The STRs are required to be generated by these sectors if they find that buyers are making investments beyond their legitimate sources of income. The FBR has placed DNFBP mechanism to comply with the FATF conditions. In a written notice sent out to real estate agents in March 2021, the FBR’s DNFBP unit stated that "a questionnaire was sent to you for timely submission under Anti Money Laundering Act (AMLA) 2010 but you failed to submit the same despite reminders.

You are provided with the last opportunity but in case you failed, any default may draw you to the high risk and sanction may be imposed." The FBR made it clear three contraventions were made including failure to get registered as DNFBP, delay in submission of off-site monitoring questionnaire and non-implementation of rules and regulations issued vide SRO-924 (1) 2020. "In future your compliance will be checked through on site inspection by our inspection teams against the aforementioned legal provisions. Any default may entail imposition of sanctions as mentioned in SRO-950 (1) 2020," the FBR stated. Now the FBR’s DNFBP high-ups decided to kick-start on-site inspection of office premises of real estate agents from next fiscal year starting from July 2021.

Muhammad Ahsan Malik, Convener FPCCI for real estate sector for Punjab, on Monday told journalists that presently the FBR’s DNFBP was sending notices to only filers and registered real estate agents whereas no effort for registration of ‘non filer’ for registration as DNFBP was being made by FBR.

Presently, real estate agents, builders, developers, money changers and jewelers are treated under the same FBR SRO-924. These businesses have no uniformity in their way of working. It is suggested that separate laws should be made for each category, keeping in view their mode of business. The legal requirements of DNFBP should be fulfilled by transferring/registration authorities/societies i.e. CDA, LDA, KDA, Bahria Town, DHAs and revenue authorities etc. and not by the individual real estate agents, he proposed. He said that the evaluation table of FBR and DC Rates should not be enhanced because of the prevailing pandemic situation. The government should remove all anomalies in the FBR and DC Rates.

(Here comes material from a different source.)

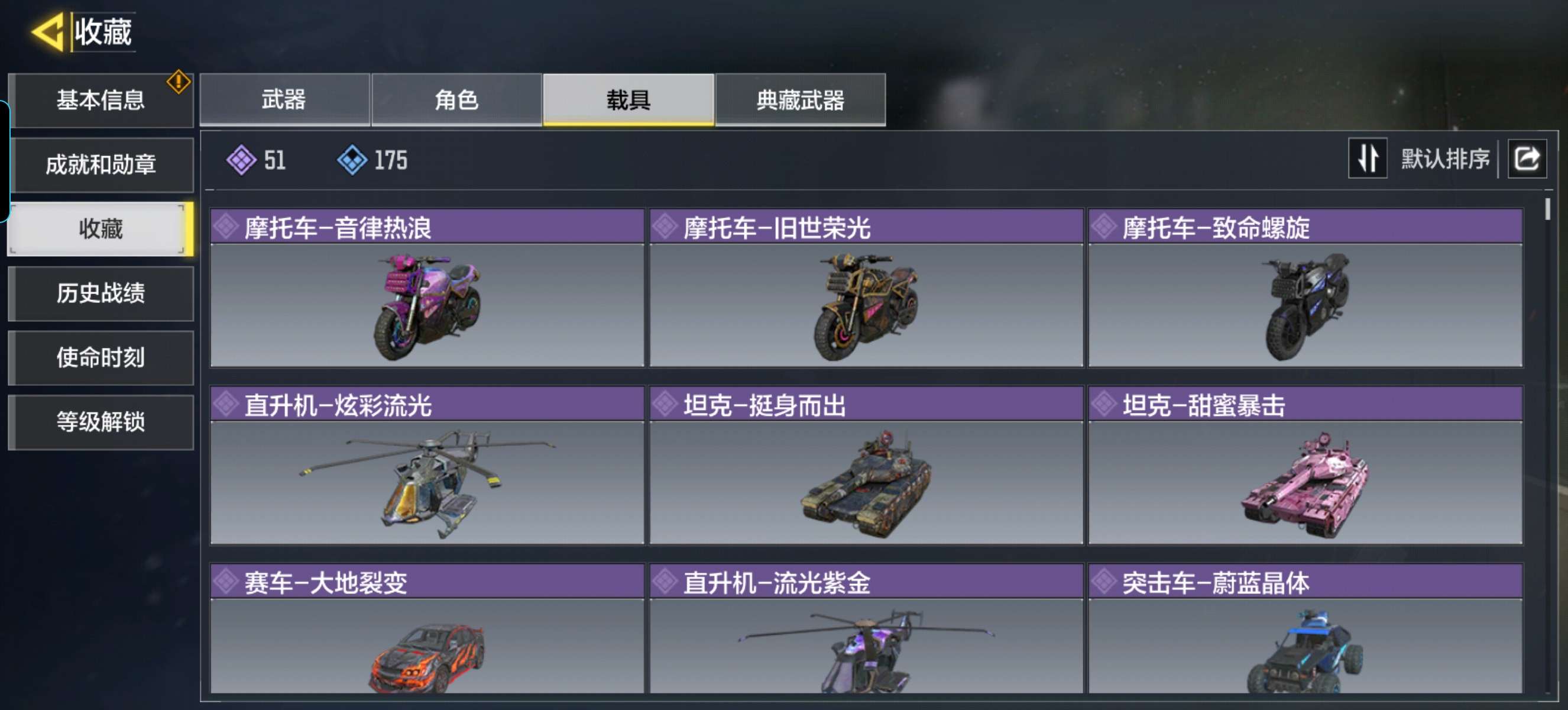The image size is (1568, 710).
Task: Select the 载具 tab
Action: (628, 99)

Presently, the filer is paying 1pc and non-filer is paying 2pc advance income tax on the purchase of property. It is suggested that this tax should be reduced to 0.25pc for ‘filer’ and for non-filer it should remain at 2pc.

About the Capital Gain Tax-U/S37 for immovable property, Ahsan Malik said the maximum period for determining the gain tax may be fixed at 3 years instead of 4 years, with 5pc (Five Percent) Flat Rate. Reduction in the maximum period for determining Gain Tax to 3 years with 5pc will enhance the sale/purchase activity and boost the economy. About the Capital Gain Tax-(236-C) for immovable property, he said presently sellers (Filer) are paying 1pc Gain Tax at the time of transferring the property and 2pc by the ‘Non Filers’, it is suggested that for ‘Filer’ it should be reduced to .25% (Point Two Five Percent) and for non filer it should remain 2pc.

It is suggested that strong measures/announcement from prime minister should be made to further boost the prevailing real estate sector, he said. In this regard, membership fee, transfer fee, possession/site plan charges, etc, must be reduced at least 50pc by transferring/registration authorities/societies like CDA/LDA/KDA/Bahria Town/DHAs, etc.

The construction package, which is ending on 30-June-2021, should be extended for at least 1 year till 30-June-2022, as lot of activity due to this package has started gaining momentum, thus resulting in benefits to the general public likely in next financial year.

"We were demanding since long that in Pakistan there should be a some regulator/real estate council or real estate management board for real estate sector," Ahsan Malik said. "Recently, the government has passed Real Estate Regulatory Authority (RERA) Bill-2020 from National Assembly and Senate for Capital Territory only, but still it is not implemented. If it is implemented, then at least 70 to 80pc issues of real estate sector will be settled. There is a dire need of formulation of RERA and its proper implementation just on lines of other developed countries. Such a step by the government will facilitate in removing different hurdles in real estate sector."